Saturday, October 8, 2011

Happy Thanksgiving Pumpkin Pie

Happy Thanksgiving to all my Canadian viewers! To you others: happy harvest-time!

A week or two ago I was given a fresh pumpkin for making pie. When I got home on Friday at lunch time, there was a turkey roasting in our oven (my husband was decidedly ambitious) so I simply had to make pumpkin pie!

I found a recipe in the Better Homes and Gardens cookbook that had everyone coming back for seconds. Maybe it was how I prepared the fresh pumpkin, or maybe it was the extra sugar I added to the whipping cream I slathered on the top of the pie, or maybe it was that the pie was still slightly warm out of the oven, but it was really good. Children were having seconds! I was surprised.

To prepare the pumpkin for filling, I made up my own method:
  1. cut the top off the pumpkin
  2. scoop out the seeds and the strings
  3. using a very sharp large knife, slice off the rind all around the pumpkin and from around the stem
  4. cut out the stem and the bottom "core"
  5.  slice the peeled pumpkin into wedges
  6. chop into inch cubes
  7. boil in an inch or two of water until pieces are easily pierced with a fork (think potatoes ready for mashing)
  8. drain off excess water
  9. mash or puree with a blender. (My small pumpkin yielded 6 cups of pumpkin pulp.)

Pumpkin Pie Recipe

1 pastry crust for a single crust pie
1 15-ounce can pumpkin or 2 cups fresh pulp as outlined above
1/2 cup sugar
1 tsp ground cinnamon
1/2 tsp ground ginger
1/4 tsp ground nutmeg
2 eggs, slightly beaten
3/4 cup milk

1. Pre-heat oven to 375 degrees F (when pumpkin is ready). Prepare and roll out Pastry for a single pie crust. Line a 9-inch pie plate with the pastry circle and trim. Crimp edges as desired.

2. For filling, in a bowl combine pumpkin, sugar, cinnamon, ginger, and nutmeg. Add eggs; beat lightly with a fork until combined. Gradually add milk. Stir just until combined.

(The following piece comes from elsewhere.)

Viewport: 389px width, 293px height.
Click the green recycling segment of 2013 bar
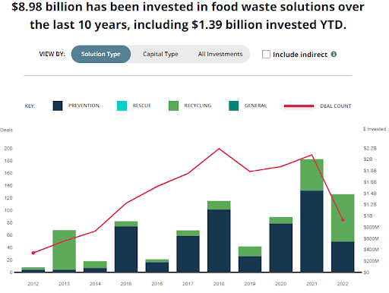(64, 250)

3. Place the pastry-lined pie plate on the oven rack. Carefully pour the filling into pastry shell. To prevent over-browning, cover edge of pie with foil. Bake for 25 minutes. Remove foil. Bake about 25 minutes more or until a knife inserted near the center comes out clean. Cool on a wire rack. Cover and chill within 2 hours.

To this, I added:
1 cup whipping cream

4. When pie has cooled as much as time allows, whip the whipping cream until stiff peaks form. Continue whipping while slowly adding 2 Tbsp sugar. Cover the pie in whipped cream or, for a fancier touch, pipe in a piping bag.

Cut, serve and enjoy!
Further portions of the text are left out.